There are no post-Balance Sheet events which the Directors believe will
negatively impact the going concern assessment.
1 Revenue at constant currency, Adjusted EBITDA and net debt excluding lease
liabilities are Alternative Performance Measures (APMs) and not IFRS measures.
See appendix 2 for an explanation of APMs and adjusting items, including a
reconciliation to statutory information.
Individually Significant Items (ISI)
Individually Significant Items are identified as those items or projects that
based on their size and nature and/or incidence are assessed to warrant
separate disclosure to provide supplementary information to support the
understanding of the Group's financial performance. Where a project spans a
reporting period(s) the total project size and nature are considered in
totality. ISIs typically comprise costs/profits/losses on material
acquisitions/disposals/business exits, fundamental
reorganisation/restructuring programmes and other significant one-off events
(including material impairments). ISIs are considered to require separate
presentation in the notes to the Financial Statements in order to fairly
present the financial performance of the Group. See Note 4 for further
information.
2 Critical accounting judgements and key sources of estimation uncertainty
The preparation of Financial Statements requires management to exercise
judgement in applying the Group's accounting policies. Different judgements
would have the potential to change the reported outcome of an accounting
transaction or Balance Sheet. It also requires the use of estimates that
affect the reported amounts of assets, liabilities, income and expenses.
Actual results may differ from these estimates. Estimates and underlying
assumptions are reviewed on an ongoing basis, with changes recognised in the
period in which the estimates are revised and in any future periods affected.

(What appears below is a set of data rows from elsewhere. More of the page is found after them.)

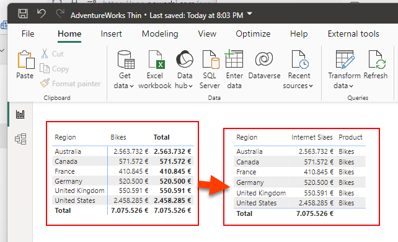Open the Modeling ribbon tab
This screenshot has height=242, width=398.
pyautogui.click(x=160, y=34)
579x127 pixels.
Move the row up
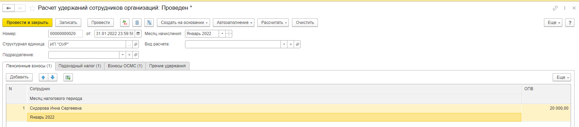(43, 77)
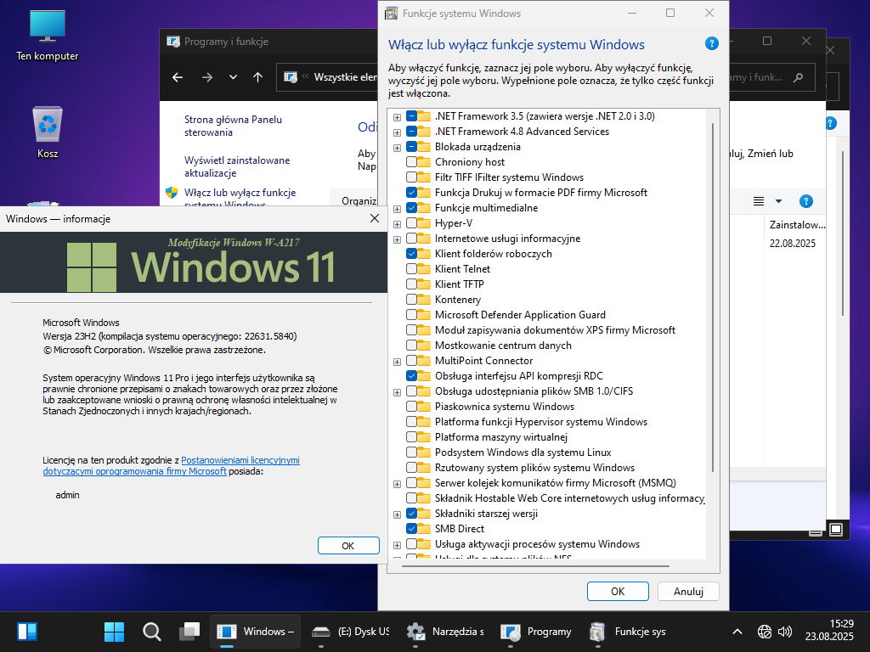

The table below shows the area of critical accounting judgement and estimation
that the Directors consider material and that could reasonable change
significantly in the next year.
Accounting judgement? Accounting estimate?
Accounting area
Carrying value of Goodwill No Yes
2.1 Critical accounting judgements
No critical accounting judgements have been made in applying accounting
policies that have the most significant effects on the amounts recognised in
the consolidated Financial Statements.
2.2 Key sources of estimation uncertainty
Information about estimation uncertainties that have a significant risk of
resulting in a material adjustment to the carrying values of assets and
liabilities within the next financial year is addressed below.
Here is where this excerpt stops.